2. Per il finanziamento degli interventi di cui alla presente
legge, nella misura di lire 1.400 miliardi per l'anno 1992, di lire
1.500 miliardi per l'anno 1993 e di lire 1.400 miliardi per l'anno
1994, e' autorizzata la complessiva spesa di lire 4.300 miliardi da
ripartire tra le amministrazioni dello Stato e gli enti locali
interessati con delibera da adottare dal Comitato interministeriale
per la programmazione economica (CIPE) entro trenta giorni dalla data
di entrata in vigore della presente legge.
3. Al reperimento delle risorse di cui al comma 2 si provvede
mediante apposite operazioni di mutuo da effettuare dall'Agenzia per
la promozione dello sviluppo del Mezzogiorno nel limite di lire 1.400
miliardi nel secondo semestre del 1992 e di complessive lire 2.900
miliardi per gli anni 1993 e 1994. Al fine di assicurare la
continuita' e la correntezza degli interventi, gli enti locali
interessati possono assumere impegni nei limiti delle disponibilita'
complessive di cui al comma 2 del presente articolo, nel rispetto del
riparto di cui all'articolo 2, comma 4. Ai fini dei conseguenti
pagamenti, in attesa dell'erogazione del ricavato dei mutui si
applicano le disposizioni di cui all'articolo 3, comma 5, del citato
testo unico approvato con decreto legislativo n. 76 del 1990.

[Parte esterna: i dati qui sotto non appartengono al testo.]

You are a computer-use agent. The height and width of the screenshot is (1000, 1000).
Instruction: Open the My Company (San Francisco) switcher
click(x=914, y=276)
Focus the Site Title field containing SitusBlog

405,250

4. Per far fronte all'ammortamento dei mutui di cui al comma 3,
sono autorizzati i limiti di impegno decennali di lire 260 miliardi
per l'anno 1993 e di lire 520 miliardi per l'anno 1994.
5. L'Agenzia provvede all'erogazione del ricavato dei mutui,
secondo le assegnazioni deliberate dal CIPE, entro venti giorni dalla
loro approvazione.
6. All'onere derivante dall'attuazione del presente articolo nel
triennio 1992-1994, determinato in lire 260 miliardi per l'anno 1993
e in lire 780 miliardi per l'anno 1994, si provvede mediante utilizzo
delle proiezioni per gli anni medesimi dell'accantonamento:
"Provvedimenti per la ricostruzione delle aree colpite dagli eventi
sismici del novembre 1980 e del febbraio 1981 (rate ammortamento
mutui)" iscritto, ai fini del bilancio triennale 1992-1994, al
capitolo 9001 dello stato di previsione del Ministero del tesoro per
l'anno 1992.
7. Il Ministro del tesoro e' autorizzato ad apportare, con propri
decreti, le occorrenti variazioni di bilancio.